血で少し汚れてしまった短剣をシーツで拭ってやって、再び彼の首筋に短剣を押し付けた。「…………」私を見上げている。いつになく優しい目で、何かを悟っているような様子だった。頬を伝ってそれが零れた。「ねえ、バダップ。私も好きです」「そうか」「はい。でもね、バダップが憎い。許せないです」「そうだな」そこまで言って、私は押し付けていた短剣を退けた。だけど、まだ手に持って。そうだこれは復讐だ、馬鹿な女の復讐劇だ。「……バダップは私の事好きですか?」「……ああ、言葉で表せない程に。お前に抱いた感情は全て初めての事だ」拙い感情を含んだ言葉だった。そこで私が静かに肩を揺らした。「そう、良かったです。そう思ってくれないと、この復讐は成功しないから」私にはバダップを殺せない。紛れもない事実だ。弱い私には、ひと時でも復讐目的で擬似的な恋愛をした彼を手に掛けることはできなかった。親の仇なのに、なんて馬鹿な娘なんでしょう。きっと両親も天国で嘆いているだろう。こんな娘に育てた覚えはないと。



お母さんお父さんごめんなさい、復讐はちゃんとするから。彼の愛した私を殺すことを以って復讐を遂行します。

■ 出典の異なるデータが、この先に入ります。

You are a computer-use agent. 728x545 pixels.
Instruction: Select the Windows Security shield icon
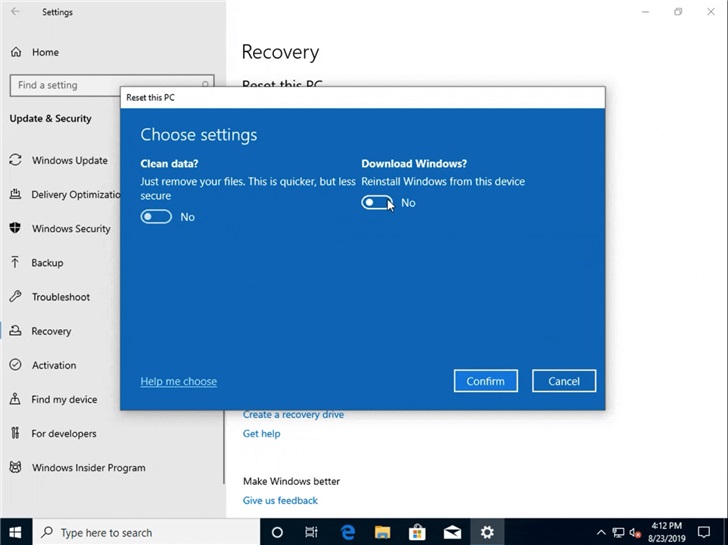(16, 228)
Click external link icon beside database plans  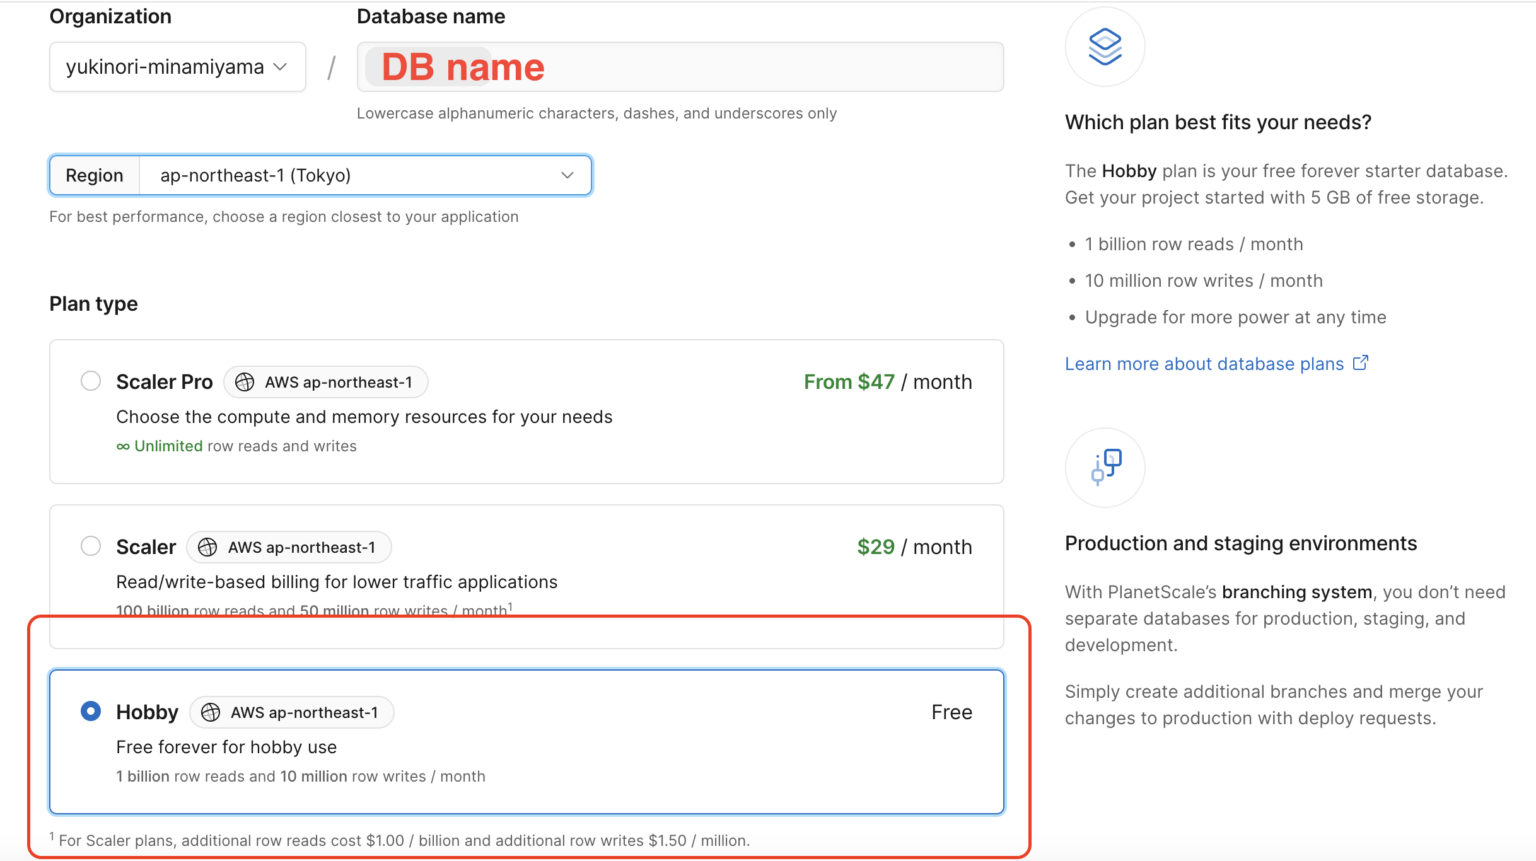click(x=1360, y=363)
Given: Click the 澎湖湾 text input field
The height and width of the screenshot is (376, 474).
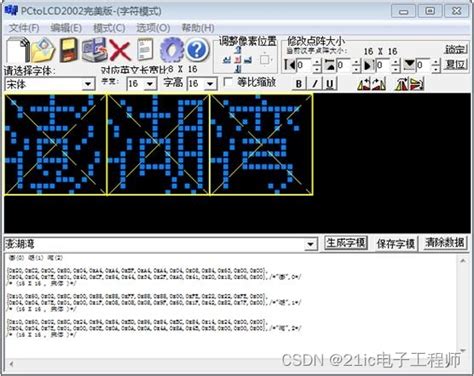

「私にもバダップが殺せません。ですから、生きて苦しんでください」「なっ」予想していなかったのだろうワンテンポ遅れたバダップが動くよりも先に、自分の首筋を掻っ切るように深くそれを突き刺した。血飛沫が、バダップの褐色の肌や白いシーツを汚したのが、眩しいと思えるほどの月と星明りの元で見えた。バダップの声がする。血で汚れてしまうというのに力強い腕が、私の体を抱きしめている。「苗字、苗字!今、救護班を呼ぶ!」裏切り者の私を手当てしてくれる馬鹿はいるのだろうか。それに、そんなに声を荒げるなんてらしくない、深夜に大声をあげて……きっといい迷惑だ。ああ、あと、名前間違っています。「名前」理解してくれたかは定かではないが最後に掠れた声でそれだけ言って、有りえないと思うのだけど大きく目を見開いて泣きだしそうにも見える表情を焼き付けて目を閉じた。